This interactive guide is designed to help preservice early childhood educators use self-compassion to mitigate the stress of teaching. Barry argues that learning healthy stress-management strategies while enrolled in teacher education programs will equip students with the resilience needed to manage stress when they enter their own classrooms. The goal is to beat the odds of attrition with higher levels of job satisfaction and fewer instances of burnout. This book includes research findings on the benefits of practicing self-compassion for preservice early childhood teachers, some of the common stressors and challenges teachers experience, and how they have addressed each challenge with self-compassion. Readers are encouraged to respond to writing prompts that address these common challenges and then rate their self-compassion score throughout the text.

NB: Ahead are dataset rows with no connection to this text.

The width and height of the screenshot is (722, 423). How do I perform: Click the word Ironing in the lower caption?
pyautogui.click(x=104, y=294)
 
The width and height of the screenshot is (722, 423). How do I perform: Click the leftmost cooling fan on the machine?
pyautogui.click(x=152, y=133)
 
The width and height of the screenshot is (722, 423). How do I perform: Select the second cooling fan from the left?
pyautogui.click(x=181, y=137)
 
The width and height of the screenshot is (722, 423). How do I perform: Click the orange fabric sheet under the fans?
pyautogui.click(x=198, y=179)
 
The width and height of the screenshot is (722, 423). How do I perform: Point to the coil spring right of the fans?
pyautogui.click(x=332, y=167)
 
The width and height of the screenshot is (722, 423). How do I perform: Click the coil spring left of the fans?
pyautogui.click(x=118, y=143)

This is important reading for early care and education students, teacher educators, administrators, and other stakeholders who can make changes to mitigate stressors in their programs and schools.
Book Features:
An interactive text that offers opportunities for readers to engage in specific self-compassionate exercises designed to increase their capacity to manage stress.
Research findings from a study that explores interventions aimed at decreasing stress for students in preservice early childhood education programs.
Inspiration in the form of actual self-compassionate letters written by research participants.
Theoretical and practical applications for self-compassion practice to address the stressors preservice teachers often experience.
Experiences and vignettes from the author’s student-teaching journal from his time working as a kindergarten teacher.